→ Tarea solicitada:
Según el texto sobre el odio y los menores no acompañados en Ceuta, ¿dentro de qué límites debe mantenerse el debate?

→ Texto de origen:
A veces pienso que no estamos calibrando correctamente el efecto (demoledor) que este proceso se inoculación del odio hacia un semejante puede ocasionar en nuestra forma de vida cotidiana.
Cuando el odio arraiga en el corazón, no discrimina. Es preciso atajar de inmediato y de raíz este pernicioso desquiciamiento. Cometen un gran error quienes resten importancia a lo que está sucediendo, o quienes crean que es fácilmente reversible, o quienes consideren que pueden resultar beneficiarios, de algún modo, de esta situación.
Es necesario mantener un debate sereno, sincero, honesto y lo más participativo posible sobre la mejor manera de gestionar este fenómeno. Con sus lógicas discrepancias y divergencias; pero dentro de los límites de los principios constitucionales, el marco jurídico de aplicación y la realidad sociopolítica de Ceuta.
Con tranquilidad. Para ello sería conveniente empezar por destruir algunos tópicos (o prejuicios) que se utilizan con excesiva frecuencia y frivolidad, y que son altamente contaminantes. Uno. Quienes “defendemos a los mena” y por tanto tenemos (al parecer) una obligación moral de “llevárnoslos a nuestra Casa”, no negamos la existencia del problema y no pretendemos que este colectivo este exento de cumplir las normas. Los individuos que, a título individual y bajo su estricta e intransferible responsabilidad, infrinjan las normas deben asumir las sanciones previstas en los códigos de aplicación. Por su parte, resulta ocioso decir que atender adecuadamente a trescientos menores no acompañados supone un serio problema.

→ Datos proporcionados:
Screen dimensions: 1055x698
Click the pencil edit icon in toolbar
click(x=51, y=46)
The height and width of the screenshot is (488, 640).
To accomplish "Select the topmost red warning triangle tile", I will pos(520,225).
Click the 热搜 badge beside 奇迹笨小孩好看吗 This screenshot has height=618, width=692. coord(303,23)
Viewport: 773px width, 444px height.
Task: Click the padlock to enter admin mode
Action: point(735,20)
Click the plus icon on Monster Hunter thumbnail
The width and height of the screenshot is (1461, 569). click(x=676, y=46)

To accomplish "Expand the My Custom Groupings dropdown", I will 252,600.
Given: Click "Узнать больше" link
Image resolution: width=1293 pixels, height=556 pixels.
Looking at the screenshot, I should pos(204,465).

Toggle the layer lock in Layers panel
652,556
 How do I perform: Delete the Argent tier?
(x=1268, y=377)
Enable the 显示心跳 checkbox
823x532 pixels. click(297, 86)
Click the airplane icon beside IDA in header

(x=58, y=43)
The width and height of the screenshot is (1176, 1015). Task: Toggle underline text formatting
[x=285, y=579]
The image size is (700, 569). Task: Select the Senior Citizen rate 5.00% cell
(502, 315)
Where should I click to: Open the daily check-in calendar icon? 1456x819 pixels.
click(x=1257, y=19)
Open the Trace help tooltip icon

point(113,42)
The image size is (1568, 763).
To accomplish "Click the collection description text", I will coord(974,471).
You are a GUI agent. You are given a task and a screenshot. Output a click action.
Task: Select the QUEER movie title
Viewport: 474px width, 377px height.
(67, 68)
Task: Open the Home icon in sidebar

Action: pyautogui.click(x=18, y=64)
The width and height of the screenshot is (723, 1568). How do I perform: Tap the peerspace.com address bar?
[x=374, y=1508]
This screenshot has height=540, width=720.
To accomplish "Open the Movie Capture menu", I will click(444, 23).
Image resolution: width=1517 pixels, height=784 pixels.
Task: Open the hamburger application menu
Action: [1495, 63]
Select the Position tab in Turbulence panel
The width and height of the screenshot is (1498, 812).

→ Respuesta:
Dentro de los límites de los principios constitucionales, el marco jurídico de aplicación y la realidad sociopolítica de Ceuta.